After analyzing the whole automotive ecosystem, the large network was broken down into smaller subsets to derive additional insights. As the SIC-code analysis of the whole automotive ecosystem revealed, the codes related to 7372, as indicated by the community structure and close position to one another, were 7373 (Computer Integrated Systems Design), 7374 (Computer Processing and Data Preparation and Processing Services), and 7375 (Information Retrieval Services). These were matched to one software group to derive insights into developments in the underlying structures and firms playing a significant role within this segment. Here, content- related proximity was also considered. As the group of software-related segments grew over the respective periods and experienced a change in the core toward companies with business models focusing on mobility services and autonomous driving applications, an investigation was undertaken of this segment together with the OEM segment by juxtaposing both networks. The OEM segment was chosen due to its prominent position within the whole automotive ecosystem, which becomes especially clear when recapitulating Figures B:4–B:6. The visual depictions show a significant shift in SIC code 3711 (Motor Vehicles and Passenger Car Bodies) into the center of the ecosystem. The following visual inspection will analyze which firms occupy important positions, and the underlying connections between both groups will be considered. Importantly, the assumptions are that the software-related segments are matched, as described previously, and second, that the OEM-related segments 3711 and 3713 (Truck and Bus Bodies) are matched to conduct a proper study of OEMs.

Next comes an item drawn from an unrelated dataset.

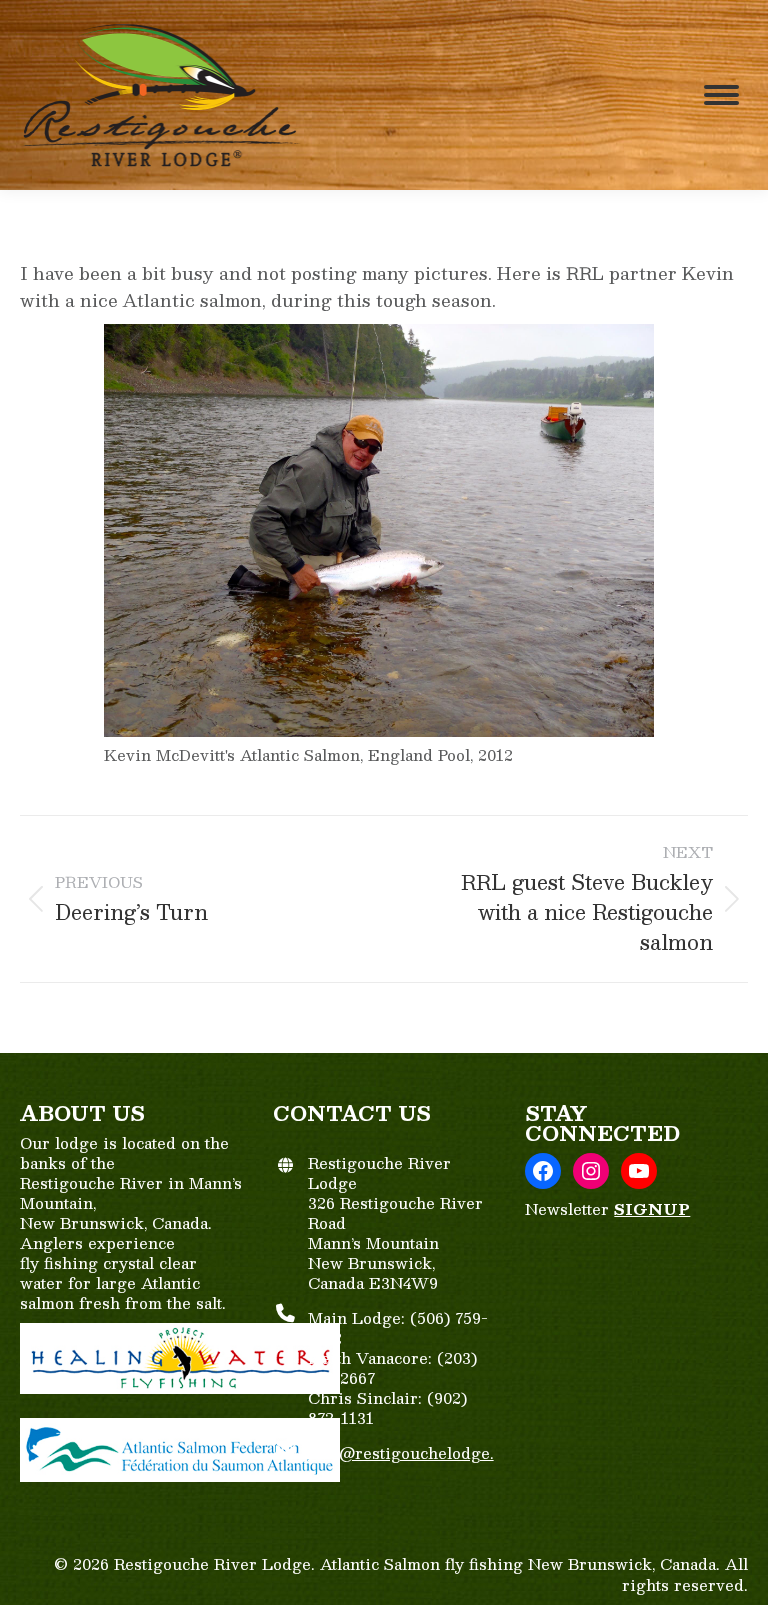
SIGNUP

The first time span (2002–2007; see Figure B:7) shows a network dominated by OEMs, such as General Motors, Ford Motors, Toyota Motors, and DaimlerChrysler.

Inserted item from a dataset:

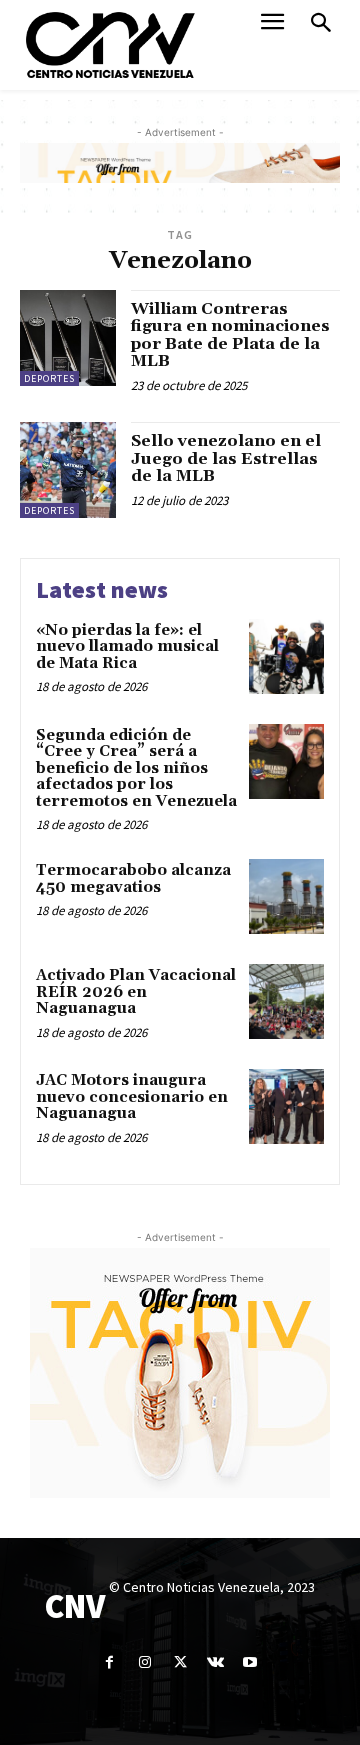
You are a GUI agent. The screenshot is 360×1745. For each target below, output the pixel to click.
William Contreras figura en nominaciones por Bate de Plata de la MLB (230, 335)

While a few software-related firms can be found (e.g., NTT Data Corp, Toshiba, Nifty Corp, TBS), all their nodes were similar in size, indicating no firm had an exceptional number of connections. In total, except for NEC, the second largest node was Toyota Motors (an OEM), which was very well connected. Generally speaking, neither segment was well connected; thus, the network was not closely interwoven.

However, minor exceptions were SAP AG, UGS Corp, and RiskWatch Inc, which were assigned to the software segment, yet interconnected within the automobile segment. Visually, there is a spatial separation. A large area of automobile-related nodes, which are well interconnected, dominates the network compared to a small area of red nodes on the network’s edge.

Figure B:7. OEM and Software Group 2002-2007

For the 2007–2012 period (Figure B:8), there were three notable aspects. First, many large nodes still existed in the OEM segment. General Motors and Toyota Motors maintained their strong position, while Volkswagen and Fiat became comparable in size. Daimler maintained its dominant position and size (DaimlerChrysler separated in 2007, leaving Daimler as a single firm). Second, for the software-related segment, a few nodes increased in size. Besides NEC, which can now be clearly assigned to this segment type, Nokia, Intel, Sony, Fujitsu, Hitachi, and Motorola reached large node sizes, indicating stronger connections than for the previous period, thus increasing interconnections between both segment types compared to the first period. It is noticeable that red nodes encroached on more turquoise areas, such as Toshiba Corp or China FAW, while some turquoise nodes were interwoven with red nodes. Thereby, the border between red and turquoise nodes, which was previously clearly visible, is now blurred.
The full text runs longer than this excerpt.